Collected data entries
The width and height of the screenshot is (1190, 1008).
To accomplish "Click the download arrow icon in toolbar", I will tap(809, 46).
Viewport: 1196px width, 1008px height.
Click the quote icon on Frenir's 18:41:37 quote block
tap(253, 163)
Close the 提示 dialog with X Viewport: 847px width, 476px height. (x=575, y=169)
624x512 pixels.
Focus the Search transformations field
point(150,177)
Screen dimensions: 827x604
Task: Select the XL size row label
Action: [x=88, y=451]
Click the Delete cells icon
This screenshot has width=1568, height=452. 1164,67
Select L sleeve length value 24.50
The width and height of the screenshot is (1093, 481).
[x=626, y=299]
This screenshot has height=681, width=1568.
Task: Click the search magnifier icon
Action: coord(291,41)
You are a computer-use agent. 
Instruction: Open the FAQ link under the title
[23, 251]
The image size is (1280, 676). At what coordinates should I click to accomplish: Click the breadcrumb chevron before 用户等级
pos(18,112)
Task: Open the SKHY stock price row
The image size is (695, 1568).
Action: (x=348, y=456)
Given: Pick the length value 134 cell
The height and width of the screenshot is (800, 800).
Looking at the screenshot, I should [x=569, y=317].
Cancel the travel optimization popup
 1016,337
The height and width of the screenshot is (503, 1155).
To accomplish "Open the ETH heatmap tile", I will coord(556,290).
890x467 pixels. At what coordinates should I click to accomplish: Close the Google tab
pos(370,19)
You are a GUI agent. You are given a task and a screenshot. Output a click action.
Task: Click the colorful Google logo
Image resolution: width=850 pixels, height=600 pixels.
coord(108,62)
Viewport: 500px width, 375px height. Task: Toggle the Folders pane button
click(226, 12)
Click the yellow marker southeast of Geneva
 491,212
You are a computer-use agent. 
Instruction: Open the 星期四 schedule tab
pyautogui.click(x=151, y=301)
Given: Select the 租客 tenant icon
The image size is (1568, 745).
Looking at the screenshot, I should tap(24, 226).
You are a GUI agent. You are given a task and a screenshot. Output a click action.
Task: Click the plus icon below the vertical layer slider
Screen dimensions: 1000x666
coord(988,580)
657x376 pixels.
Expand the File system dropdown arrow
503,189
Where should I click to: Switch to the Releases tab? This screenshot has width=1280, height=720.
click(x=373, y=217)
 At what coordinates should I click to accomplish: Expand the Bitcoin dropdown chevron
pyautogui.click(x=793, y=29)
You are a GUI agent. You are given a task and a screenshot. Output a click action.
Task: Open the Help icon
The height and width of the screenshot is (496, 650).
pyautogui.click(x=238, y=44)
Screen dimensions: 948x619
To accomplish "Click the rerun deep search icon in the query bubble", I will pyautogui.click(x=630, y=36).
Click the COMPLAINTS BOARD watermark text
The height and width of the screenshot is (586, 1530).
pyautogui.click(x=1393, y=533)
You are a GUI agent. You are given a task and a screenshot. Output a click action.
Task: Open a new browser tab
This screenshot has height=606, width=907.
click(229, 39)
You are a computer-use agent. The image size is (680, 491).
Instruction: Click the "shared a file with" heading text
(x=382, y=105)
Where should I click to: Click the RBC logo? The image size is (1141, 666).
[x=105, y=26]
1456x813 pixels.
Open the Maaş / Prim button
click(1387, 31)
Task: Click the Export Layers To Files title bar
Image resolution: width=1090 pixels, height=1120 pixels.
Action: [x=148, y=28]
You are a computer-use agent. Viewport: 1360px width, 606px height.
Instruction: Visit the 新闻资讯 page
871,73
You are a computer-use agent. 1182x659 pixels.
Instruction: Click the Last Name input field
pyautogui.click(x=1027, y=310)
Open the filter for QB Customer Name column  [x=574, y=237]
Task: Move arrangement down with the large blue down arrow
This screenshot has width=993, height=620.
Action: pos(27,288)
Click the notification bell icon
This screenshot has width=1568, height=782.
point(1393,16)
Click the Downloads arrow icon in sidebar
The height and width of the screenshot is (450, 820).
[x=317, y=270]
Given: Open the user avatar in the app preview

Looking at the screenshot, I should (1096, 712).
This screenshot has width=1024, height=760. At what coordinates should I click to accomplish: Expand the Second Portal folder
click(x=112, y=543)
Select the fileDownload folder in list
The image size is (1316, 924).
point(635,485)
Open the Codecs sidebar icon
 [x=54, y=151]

# Task statement:
Every line above holding the string "length" should be listed.

# Response for this exercise:
Select L sleeve length value 24.50
Given: Pick the length value 134 cell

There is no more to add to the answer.